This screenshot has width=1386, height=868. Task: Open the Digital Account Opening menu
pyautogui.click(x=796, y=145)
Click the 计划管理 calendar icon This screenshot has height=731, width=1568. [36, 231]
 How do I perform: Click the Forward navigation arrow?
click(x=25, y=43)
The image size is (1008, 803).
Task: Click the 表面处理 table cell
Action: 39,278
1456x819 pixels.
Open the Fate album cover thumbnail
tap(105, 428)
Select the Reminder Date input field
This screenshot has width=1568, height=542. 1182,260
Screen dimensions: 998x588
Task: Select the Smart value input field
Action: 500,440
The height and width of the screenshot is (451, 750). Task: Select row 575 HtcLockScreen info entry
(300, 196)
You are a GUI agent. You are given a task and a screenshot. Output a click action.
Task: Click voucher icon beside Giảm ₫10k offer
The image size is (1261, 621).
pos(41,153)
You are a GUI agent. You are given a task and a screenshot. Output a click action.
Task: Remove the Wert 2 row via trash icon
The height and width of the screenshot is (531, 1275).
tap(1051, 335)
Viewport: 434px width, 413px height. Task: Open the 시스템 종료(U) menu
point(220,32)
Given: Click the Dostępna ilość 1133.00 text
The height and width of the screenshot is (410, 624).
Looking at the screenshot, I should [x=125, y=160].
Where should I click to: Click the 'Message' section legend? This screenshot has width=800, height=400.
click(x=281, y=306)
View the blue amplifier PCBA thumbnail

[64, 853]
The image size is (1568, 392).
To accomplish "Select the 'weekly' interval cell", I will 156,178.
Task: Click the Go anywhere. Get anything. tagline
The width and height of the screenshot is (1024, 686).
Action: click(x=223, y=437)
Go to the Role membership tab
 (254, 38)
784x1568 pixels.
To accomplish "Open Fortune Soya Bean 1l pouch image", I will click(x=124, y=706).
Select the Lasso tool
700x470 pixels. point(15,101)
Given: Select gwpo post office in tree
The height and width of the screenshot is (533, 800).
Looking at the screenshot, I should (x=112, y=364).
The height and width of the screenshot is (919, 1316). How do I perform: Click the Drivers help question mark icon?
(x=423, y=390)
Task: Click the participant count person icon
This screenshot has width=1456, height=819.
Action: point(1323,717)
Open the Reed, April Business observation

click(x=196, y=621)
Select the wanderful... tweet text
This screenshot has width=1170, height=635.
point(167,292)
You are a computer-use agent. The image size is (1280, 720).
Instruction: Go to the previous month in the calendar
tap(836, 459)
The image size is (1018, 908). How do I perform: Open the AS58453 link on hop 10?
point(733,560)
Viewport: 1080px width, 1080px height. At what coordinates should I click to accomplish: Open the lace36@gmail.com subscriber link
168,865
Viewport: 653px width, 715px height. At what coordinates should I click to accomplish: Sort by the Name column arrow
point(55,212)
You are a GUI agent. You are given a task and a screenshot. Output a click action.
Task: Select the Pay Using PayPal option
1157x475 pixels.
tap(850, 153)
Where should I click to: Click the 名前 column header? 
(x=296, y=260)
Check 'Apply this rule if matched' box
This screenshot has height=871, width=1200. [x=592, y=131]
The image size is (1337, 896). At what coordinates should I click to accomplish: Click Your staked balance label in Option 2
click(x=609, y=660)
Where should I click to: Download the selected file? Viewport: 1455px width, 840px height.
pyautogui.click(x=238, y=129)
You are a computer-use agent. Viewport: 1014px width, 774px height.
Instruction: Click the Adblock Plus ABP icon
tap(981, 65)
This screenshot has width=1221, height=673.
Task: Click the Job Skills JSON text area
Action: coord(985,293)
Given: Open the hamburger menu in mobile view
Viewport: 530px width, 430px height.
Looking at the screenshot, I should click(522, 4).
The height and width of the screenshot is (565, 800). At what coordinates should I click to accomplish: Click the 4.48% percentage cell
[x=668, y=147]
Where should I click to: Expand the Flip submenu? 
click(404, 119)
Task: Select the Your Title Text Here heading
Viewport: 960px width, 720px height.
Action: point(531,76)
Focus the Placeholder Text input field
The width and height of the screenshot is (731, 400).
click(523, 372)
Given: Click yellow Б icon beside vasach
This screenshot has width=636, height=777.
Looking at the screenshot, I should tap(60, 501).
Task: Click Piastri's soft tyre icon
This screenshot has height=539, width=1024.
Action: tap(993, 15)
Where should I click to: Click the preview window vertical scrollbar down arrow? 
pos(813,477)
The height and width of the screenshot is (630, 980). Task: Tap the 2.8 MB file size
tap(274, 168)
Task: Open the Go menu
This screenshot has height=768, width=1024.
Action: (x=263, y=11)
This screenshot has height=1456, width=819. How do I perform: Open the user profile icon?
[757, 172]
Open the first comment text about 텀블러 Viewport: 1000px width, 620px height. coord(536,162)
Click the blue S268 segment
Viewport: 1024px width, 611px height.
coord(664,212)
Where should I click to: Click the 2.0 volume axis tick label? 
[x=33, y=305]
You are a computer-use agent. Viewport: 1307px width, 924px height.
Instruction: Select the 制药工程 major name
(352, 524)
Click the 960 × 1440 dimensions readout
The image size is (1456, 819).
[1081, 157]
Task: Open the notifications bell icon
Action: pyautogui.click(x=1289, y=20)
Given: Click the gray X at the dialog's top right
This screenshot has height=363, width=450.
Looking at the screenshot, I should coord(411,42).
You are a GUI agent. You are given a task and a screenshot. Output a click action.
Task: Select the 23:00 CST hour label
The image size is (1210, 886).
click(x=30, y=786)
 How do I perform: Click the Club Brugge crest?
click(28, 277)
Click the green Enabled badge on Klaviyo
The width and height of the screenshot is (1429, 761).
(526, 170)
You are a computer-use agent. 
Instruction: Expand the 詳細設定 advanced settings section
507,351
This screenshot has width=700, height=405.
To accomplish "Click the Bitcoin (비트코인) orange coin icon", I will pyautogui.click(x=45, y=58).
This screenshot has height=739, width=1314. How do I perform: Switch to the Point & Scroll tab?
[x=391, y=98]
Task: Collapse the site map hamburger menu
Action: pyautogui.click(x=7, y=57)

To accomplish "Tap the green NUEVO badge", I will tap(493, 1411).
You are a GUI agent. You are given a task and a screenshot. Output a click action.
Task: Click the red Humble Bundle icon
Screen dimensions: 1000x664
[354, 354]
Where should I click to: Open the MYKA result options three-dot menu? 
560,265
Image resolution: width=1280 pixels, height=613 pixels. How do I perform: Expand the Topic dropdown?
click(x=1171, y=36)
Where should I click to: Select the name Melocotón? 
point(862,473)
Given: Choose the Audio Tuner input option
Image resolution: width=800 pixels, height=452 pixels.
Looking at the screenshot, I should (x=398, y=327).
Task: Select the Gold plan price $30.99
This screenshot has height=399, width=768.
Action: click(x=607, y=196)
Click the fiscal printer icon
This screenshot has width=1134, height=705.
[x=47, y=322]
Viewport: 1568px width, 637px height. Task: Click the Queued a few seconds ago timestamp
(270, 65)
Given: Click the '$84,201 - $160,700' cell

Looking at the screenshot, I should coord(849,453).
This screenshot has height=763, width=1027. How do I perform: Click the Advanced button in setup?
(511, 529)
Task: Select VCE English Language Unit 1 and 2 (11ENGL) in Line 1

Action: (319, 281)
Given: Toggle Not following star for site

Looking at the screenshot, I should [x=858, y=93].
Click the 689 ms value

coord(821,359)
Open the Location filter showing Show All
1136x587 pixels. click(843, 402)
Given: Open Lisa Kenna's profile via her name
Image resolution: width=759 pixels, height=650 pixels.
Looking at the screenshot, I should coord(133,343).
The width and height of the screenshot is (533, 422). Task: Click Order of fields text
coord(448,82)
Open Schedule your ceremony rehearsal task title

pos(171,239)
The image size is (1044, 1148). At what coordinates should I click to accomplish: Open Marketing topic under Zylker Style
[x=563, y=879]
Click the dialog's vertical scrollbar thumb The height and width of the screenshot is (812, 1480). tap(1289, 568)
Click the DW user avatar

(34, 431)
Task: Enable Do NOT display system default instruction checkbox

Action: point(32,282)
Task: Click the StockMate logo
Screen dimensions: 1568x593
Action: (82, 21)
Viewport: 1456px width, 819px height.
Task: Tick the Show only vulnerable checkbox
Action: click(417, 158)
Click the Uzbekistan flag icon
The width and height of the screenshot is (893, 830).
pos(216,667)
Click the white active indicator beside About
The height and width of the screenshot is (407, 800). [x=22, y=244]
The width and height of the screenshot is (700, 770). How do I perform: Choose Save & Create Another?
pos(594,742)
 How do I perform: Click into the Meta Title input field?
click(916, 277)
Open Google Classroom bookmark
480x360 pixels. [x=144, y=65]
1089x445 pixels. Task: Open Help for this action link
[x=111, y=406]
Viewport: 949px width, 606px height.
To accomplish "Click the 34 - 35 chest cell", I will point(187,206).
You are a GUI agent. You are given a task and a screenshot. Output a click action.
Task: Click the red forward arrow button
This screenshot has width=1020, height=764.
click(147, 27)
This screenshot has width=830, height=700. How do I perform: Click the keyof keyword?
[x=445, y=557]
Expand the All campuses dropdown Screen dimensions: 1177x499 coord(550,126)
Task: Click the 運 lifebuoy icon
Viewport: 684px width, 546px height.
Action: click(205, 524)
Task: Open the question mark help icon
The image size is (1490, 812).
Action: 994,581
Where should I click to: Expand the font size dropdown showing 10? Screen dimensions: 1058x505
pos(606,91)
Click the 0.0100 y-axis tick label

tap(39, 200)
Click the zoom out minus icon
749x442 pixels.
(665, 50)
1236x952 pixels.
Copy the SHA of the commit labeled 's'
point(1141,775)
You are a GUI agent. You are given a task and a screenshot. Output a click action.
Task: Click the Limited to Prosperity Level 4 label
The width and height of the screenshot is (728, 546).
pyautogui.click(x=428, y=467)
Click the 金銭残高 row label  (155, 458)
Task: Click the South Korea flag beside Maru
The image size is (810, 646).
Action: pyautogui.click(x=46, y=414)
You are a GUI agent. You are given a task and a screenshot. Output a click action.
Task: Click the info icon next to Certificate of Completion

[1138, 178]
= = = = =
STATED EXERCISE
Reproduce everything from the line containing "1236x952 pixels." down to the line containing "Click the 金銭残高", both included and requests too, scaling every coordinate in the answers by 0.3. Round each result to a whole number, with halves going up.

ANSWER TO THIS EXERCISE
1236x952 pixels.
Copy the SHA of the commit labeled 's'
point(342,233)
You are a GUI agent. You are given a task and a screenshot. Output a click action.
Task: Click the Limited to Prosperity Level 4 label
The width and height of the screenshot is (728, 546).
pyautogui.click(x=128, y=140)
Click the 金銭残高 row label  (47, 137)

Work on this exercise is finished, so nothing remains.